→ **Testo proposto**
···
Folk horror e bad girls: cronache dal Fantafestival 2022

La trasfigurazione distopica del Colosseo posseduto da un’invasione aliena, immaginata dal filmmaker e artista napoletano Mariano Baino, ha accompagnato dalla locandina il Fantafestival 2022, 42ma edizione d’inizio giugno (dall’1 al 5, al Nuovo Cinema Aquila) intitolata alla 42nd Street newyorkese, la strada in cui proliferavano le sale grindhouse che sono state il tempio dell’horror più estremo e pop negli anni ’70 e ’80. È stata anche un’edizione dedicata alla memoria di Michele De Angelis, co-direttore artistico, assieme a Simone Starace, di questo Fantafestival reloaded, purtroppo scomparso prematuramente lo scorso ottobre. De Angelis (al quale il festival ha dedicato una bella pubblicazione commemorativa, ricca di testimonianze e materiali) è stato un filmmaker, produttore, editore e studioso del cinema di genere e di sicuro nella 42nd Street ci avrebbe sguazzato con piacere, dunque naturale che il Fantafestival 2022 abbia trovato una convergenza visionaria sulla linea che tiene insieme l’horror e la fantascienza che deformano la realtà in prospettive distopiche, magari partendo proprio dalla tradizione popolare, dalle narrazioni dal basso. In questo senso la retrospettiva intitolata “Ritorno alle origini” e dedicata al “Folk horror” è stata di sicuro uno dei momenti forti della manifestazione. Partendo dall’incredibile successo internazionale sulla piattaforma Netflix di A Classic Horror Story di Roberto De Feo e Paolo Strippoli, eccezionalmente proiettato in chiusura di festival, la retrospettiva ha recuperato un classico del filone come Il grande inquisitore (Witchfinder General, 1968) di Michael Reeves. (In apertura un’immagine tratta da Death game).
···
[Dati per localizzare parole ed elementi]
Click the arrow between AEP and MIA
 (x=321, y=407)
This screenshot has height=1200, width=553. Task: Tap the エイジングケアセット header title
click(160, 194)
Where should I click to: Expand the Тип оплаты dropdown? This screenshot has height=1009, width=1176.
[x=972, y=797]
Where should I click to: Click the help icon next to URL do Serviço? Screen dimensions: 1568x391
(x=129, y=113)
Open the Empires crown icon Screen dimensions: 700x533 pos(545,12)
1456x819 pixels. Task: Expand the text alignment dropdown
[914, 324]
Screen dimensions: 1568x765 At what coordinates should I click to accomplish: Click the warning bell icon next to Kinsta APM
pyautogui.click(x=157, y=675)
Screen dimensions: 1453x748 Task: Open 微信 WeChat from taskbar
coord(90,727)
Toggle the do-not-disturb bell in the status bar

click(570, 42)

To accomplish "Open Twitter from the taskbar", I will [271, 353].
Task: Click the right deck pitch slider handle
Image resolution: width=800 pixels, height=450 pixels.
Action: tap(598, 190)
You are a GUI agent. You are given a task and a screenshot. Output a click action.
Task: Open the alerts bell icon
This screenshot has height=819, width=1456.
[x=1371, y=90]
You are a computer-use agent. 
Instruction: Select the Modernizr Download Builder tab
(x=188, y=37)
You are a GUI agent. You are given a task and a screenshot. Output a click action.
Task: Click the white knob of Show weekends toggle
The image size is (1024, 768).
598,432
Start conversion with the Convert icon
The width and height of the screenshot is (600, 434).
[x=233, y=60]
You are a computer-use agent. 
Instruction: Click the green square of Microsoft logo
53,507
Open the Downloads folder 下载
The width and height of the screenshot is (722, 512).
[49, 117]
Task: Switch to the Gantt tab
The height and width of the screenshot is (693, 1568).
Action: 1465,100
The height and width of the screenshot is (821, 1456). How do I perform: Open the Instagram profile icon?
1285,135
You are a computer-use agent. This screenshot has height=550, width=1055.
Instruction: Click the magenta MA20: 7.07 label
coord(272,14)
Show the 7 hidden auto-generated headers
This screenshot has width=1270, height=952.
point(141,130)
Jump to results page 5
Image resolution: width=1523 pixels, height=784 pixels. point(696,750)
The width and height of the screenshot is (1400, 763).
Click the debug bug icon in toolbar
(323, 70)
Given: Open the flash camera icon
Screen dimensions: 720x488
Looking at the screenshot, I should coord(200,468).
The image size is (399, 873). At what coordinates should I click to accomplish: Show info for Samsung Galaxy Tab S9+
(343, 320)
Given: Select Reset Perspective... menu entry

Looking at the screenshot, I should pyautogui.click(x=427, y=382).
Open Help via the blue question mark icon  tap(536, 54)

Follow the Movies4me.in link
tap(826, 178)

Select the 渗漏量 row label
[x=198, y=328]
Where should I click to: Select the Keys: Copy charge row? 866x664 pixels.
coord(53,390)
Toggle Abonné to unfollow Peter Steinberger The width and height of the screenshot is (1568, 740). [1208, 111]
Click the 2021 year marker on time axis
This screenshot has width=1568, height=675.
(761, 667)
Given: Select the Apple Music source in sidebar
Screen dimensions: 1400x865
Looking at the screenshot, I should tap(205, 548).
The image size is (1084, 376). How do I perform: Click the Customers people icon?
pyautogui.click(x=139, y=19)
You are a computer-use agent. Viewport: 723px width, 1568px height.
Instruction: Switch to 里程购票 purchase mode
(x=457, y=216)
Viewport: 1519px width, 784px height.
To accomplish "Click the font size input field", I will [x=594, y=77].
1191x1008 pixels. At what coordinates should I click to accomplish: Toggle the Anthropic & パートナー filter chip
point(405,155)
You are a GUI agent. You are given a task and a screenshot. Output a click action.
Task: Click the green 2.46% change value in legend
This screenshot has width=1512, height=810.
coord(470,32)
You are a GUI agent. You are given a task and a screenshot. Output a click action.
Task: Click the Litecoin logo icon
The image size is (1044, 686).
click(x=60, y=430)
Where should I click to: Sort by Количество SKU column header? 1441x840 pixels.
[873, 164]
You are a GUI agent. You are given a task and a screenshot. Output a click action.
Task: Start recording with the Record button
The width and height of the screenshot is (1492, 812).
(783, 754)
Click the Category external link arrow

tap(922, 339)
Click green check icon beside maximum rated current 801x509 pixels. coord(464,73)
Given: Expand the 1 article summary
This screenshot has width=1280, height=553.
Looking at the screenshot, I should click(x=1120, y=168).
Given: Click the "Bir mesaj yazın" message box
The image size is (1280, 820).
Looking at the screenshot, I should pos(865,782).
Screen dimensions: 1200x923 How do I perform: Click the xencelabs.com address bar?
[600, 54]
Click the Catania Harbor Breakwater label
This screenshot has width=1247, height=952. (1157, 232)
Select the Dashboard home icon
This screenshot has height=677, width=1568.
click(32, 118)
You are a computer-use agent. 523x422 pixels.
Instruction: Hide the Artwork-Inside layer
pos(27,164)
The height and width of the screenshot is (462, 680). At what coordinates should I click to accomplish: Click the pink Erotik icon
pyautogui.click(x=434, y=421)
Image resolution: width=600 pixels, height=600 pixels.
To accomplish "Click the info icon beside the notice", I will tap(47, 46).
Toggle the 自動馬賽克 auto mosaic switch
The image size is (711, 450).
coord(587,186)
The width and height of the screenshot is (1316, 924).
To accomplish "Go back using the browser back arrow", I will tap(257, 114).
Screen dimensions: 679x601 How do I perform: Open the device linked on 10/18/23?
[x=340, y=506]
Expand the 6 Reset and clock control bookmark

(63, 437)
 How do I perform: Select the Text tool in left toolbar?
···
→ **Esercizio**
Scrivi il seguito della cronaca sul Fantafestival 2022, riprendendo dopo l'ultima frase riportata.

→ **Risposta scritta**
 

Il grande inquisitore

 

Un torvo Vincent Price dava corpo alla figura reale di Matthew Hopkins, famigerato cacciatore di streghe nell’Inghilterra del XVII Secolo, incarnando un dramma in cui l’intreccio tra potere politico e sottomissione del popolo veniva sviluppato in una chiave molto prammatica. Rivisto oggi il film, che resta un grande classico del cinema inglese, colpisce per la radicale distanza che mantiene dalla lettura hawthorniana del tema, e quindi dall’intreccio di morale arcaica e superstizione, preferendo insistere su un piano meramente politico, legato alla gestione del potere attraverso lo spettro della stregoneria. Proprio per questo Il grande inquisitore resta oggi come un film particolarmente crudo e intransigente nella sua lettura del fenomeno, privo com’è di qualsiasi sponda etica, che consenta un confronto con la dimensione ancestrale delle paure dell’uomo. Interessante dunque il confronto con l’altro, sorprendente film proposto dalla retrospettiva, Amulet (Talisman, 1991) di Nikolai Rasheyev, produzione ucraina che per la prima volta viene presentato fuori dai confini nazionali: collocandosi giusto sul crinale della caduta del blocco sovietico, il film ne descrive il clima di oppressione, paura e occupazione delle coscienze e dei corpi, raffigurando la scena sociale delle repubbliche sovietiche in maniera forse un po’ didascalica ma simbolicamente molto forte. Vi si racconta di un funzionario dall’animo gentile che viene investito del ruolo di agente al servizio del potere centrale, succedendo al potente fratello, misteriosamente morto. Denso come un grumo, il film racconta la trasformazione di questo funzionario in una sorta di lupo mannaro, che nasconde in sé l’orrore di un sistema sociale gestito nel segno della paura e del dominio, muovendosi nelle maglie di una comunità che accetta la sottomissione al terrore.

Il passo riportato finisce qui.